RECORDS SUPPLIED START

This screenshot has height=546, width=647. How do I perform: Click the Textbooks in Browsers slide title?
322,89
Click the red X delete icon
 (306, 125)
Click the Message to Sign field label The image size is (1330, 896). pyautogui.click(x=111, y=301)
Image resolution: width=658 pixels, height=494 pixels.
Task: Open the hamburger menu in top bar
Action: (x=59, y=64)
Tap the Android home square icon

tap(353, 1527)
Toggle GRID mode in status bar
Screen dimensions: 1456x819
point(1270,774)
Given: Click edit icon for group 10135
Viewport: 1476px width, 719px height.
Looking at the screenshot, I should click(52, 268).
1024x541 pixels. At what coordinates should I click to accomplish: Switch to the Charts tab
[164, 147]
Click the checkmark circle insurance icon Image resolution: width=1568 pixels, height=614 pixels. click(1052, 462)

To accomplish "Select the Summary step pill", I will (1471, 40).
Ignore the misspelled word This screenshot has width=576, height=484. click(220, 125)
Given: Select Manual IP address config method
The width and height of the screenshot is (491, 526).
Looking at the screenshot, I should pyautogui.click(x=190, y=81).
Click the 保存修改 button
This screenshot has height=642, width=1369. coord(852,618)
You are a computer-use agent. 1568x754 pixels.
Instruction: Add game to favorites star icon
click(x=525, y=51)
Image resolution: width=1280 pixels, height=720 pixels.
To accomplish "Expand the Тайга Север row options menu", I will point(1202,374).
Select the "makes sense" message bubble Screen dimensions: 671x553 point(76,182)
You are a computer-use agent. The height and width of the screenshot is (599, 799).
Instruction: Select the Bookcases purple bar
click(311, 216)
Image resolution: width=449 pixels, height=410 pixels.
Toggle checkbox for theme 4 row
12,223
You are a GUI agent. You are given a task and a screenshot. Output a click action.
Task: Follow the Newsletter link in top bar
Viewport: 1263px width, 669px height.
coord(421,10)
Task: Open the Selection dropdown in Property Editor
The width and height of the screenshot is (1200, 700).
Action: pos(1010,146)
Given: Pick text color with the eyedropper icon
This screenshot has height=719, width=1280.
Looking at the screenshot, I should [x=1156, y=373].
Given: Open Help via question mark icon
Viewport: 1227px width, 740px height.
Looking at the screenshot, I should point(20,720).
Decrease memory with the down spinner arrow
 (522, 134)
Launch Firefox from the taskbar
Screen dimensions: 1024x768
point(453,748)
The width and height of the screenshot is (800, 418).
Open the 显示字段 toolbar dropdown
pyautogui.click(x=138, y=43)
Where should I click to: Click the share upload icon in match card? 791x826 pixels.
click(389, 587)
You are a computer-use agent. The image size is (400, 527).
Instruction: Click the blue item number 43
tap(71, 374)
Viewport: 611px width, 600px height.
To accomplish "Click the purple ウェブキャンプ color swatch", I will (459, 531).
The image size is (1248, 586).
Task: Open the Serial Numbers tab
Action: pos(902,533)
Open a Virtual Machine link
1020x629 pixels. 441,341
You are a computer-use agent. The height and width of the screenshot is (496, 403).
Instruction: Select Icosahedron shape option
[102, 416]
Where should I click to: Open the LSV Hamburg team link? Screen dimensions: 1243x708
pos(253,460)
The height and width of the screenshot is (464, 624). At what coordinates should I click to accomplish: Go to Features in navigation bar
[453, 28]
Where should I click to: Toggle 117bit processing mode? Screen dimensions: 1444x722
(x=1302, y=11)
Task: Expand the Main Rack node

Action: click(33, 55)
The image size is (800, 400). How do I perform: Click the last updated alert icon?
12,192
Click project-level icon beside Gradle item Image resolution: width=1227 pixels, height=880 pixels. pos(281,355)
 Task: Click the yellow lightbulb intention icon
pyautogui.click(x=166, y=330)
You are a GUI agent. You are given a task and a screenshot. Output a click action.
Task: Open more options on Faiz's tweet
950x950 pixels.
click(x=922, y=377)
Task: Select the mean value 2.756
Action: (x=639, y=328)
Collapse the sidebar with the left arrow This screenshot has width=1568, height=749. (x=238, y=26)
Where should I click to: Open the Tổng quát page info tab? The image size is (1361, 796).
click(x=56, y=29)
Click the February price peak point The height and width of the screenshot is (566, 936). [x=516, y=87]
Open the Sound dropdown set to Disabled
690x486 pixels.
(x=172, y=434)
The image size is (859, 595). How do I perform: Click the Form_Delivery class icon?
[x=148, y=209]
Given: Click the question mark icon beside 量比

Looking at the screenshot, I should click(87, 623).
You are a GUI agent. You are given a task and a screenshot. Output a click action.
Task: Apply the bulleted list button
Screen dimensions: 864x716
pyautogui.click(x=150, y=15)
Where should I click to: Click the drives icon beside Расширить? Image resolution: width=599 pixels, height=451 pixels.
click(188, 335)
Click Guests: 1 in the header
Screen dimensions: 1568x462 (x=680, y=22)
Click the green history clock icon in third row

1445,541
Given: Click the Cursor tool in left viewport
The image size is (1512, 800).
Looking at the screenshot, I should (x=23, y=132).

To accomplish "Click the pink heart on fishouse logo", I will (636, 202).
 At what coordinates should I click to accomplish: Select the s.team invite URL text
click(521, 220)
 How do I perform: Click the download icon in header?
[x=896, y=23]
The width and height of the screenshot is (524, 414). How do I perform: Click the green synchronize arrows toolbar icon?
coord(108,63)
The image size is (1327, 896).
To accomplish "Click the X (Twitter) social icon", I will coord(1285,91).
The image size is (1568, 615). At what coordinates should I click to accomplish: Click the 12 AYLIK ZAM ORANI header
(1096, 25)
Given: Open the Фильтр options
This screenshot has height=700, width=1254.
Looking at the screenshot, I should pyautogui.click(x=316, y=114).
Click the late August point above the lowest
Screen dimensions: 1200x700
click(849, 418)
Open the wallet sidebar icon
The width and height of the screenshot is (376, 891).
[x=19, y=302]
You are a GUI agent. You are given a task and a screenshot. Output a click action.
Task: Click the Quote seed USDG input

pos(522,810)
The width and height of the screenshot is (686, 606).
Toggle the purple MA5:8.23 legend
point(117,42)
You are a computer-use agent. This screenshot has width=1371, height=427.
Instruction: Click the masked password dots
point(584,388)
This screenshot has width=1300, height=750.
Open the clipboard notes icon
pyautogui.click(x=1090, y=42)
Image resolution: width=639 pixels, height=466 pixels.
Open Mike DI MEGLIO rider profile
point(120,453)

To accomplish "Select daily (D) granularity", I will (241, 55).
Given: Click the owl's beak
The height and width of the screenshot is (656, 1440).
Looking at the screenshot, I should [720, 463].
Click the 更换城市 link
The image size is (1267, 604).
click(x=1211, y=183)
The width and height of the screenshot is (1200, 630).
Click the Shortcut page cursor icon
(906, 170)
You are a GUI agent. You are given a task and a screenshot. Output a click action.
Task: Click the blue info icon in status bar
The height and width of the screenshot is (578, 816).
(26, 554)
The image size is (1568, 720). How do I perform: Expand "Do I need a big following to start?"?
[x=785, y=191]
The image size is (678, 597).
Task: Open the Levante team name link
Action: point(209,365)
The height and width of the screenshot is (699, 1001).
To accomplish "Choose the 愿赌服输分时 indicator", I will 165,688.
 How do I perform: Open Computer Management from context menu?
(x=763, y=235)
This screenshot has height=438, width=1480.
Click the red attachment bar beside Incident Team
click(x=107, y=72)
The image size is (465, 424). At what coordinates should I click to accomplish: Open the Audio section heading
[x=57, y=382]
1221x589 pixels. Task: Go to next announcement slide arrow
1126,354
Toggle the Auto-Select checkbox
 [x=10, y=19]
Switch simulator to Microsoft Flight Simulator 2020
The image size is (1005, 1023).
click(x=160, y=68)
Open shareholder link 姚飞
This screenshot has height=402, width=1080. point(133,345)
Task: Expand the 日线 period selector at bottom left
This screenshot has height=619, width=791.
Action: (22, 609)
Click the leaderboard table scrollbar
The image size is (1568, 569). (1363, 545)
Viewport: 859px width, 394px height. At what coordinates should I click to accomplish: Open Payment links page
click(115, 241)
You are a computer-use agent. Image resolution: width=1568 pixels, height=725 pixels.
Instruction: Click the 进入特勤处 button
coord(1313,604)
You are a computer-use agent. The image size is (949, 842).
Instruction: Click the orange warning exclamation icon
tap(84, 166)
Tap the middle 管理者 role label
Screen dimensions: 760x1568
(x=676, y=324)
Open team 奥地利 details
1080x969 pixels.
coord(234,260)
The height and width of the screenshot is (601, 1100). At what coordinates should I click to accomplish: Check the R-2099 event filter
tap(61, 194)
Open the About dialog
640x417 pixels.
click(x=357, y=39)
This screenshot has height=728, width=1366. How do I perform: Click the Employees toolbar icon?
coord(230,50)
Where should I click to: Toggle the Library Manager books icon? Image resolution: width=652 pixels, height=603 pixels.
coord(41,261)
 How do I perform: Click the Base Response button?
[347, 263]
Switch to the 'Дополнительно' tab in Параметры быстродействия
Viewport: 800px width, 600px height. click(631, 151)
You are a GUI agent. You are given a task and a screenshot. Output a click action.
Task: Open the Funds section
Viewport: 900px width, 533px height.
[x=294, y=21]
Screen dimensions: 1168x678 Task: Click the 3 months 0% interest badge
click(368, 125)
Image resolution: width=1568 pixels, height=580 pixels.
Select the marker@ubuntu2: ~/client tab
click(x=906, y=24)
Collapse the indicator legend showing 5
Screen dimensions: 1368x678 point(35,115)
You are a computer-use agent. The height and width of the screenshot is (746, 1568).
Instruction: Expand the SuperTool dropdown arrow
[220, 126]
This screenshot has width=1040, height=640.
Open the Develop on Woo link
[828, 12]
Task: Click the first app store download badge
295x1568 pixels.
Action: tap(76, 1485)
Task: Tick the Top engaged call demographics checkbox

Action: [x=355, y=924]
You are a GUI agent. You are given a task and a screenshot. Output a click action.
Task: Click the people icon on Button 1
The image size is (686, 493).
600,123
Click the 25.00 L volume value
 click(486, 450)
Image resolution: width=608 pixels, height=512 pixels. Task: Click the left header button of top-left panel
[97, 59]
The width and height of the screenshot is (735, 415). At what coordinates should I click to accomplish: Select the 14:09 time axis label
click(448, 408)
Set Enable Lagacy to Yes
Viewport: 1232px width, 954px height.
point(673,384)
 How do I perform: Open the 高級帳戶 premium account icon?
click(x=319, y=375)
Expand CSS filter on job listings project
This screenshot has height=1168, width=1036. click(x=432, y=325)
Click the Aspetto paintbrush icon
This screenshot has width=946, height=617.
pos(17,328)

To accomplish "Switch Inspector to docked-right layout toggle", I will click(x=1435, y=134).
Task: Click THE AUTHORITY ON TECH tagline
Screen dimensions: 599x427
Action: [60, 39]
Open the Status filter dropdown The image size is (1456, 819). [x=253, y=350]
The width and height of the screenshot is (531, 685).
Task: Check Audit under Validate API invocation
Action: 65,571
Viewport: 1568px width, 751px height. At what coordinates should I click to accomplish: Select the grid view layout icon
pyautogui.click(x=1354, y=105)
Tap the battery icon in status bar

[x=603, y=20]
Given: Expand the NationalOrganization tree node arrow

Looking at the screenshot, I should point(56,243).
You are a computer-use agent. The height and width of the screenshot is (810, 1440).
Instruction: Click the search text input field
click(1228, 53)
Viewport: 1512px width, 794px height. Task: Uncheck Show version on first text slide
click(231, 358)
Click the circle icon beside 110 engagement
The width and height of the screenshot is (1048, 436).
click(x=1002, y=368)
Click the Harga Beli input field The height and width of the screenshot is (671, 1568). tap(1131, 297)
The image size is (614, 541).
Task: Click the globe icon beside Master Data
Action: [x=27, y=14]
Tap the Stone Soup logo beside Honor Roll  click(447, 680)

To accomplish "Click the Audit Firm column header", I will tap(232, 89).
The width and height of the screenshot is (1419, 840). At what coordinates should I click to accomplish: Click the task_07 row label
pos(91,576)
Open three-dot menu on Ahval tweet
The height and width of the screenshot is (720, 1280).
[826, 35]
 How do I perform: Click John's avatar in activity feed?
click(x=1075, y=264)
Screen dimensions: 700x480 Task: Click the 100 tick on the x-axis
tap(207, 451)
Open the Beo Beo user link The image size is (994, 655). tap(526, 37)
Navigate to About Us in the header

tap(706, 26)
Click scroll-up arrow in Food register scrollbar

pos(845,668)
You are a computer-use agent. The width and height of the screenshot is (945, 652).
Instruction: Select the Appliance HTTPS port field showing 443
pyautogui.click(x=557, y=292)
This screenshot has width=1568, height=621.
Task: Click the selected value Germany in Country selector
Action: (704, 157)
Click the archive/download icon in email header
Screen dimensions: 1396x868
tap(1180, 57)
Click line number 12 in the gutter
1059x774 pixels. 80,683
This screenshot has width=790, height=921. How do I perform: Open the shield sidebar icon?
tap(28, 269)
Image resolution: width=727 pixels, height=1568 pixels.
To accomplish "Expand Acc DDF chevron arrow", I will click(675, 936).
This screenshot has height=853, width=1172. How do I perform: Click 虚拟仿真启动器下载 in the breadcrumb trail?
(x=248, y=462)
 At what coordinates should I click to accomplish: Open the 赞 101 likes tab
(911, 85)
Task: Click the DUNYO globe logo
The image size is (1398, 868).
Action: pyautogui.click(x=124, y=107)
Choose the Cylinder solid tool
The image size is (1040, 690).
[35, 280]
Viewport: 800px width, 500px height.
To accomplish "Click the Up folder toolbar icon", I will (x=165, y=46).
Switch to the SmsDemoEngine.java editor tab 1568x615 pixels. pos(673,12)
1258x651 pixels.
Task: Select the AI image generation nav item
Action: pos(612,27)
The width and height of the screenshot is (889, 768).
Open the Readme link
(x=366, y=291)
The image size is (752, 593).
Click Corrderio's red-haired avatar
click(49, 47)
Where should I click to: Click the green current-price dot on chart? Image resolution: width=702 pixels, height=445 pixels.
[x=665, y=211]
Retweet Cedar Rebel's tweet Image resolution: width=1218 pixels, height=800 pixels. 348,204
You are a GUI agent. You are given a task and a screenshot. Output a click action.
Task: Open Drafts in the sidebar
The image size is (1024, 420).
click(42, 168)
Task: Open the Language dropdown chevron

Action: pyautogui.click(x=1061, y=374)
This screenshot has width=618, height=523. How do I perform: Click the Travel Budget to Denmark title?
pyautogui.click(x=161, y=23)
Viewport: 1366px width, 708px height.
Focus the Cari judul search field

RECORDS SUPPLIED END

§ WHAT NEEDS TO BE DONE: Give only the number of lines in the records that contain the string "circle".

§ THE COMPLETED TASK: 2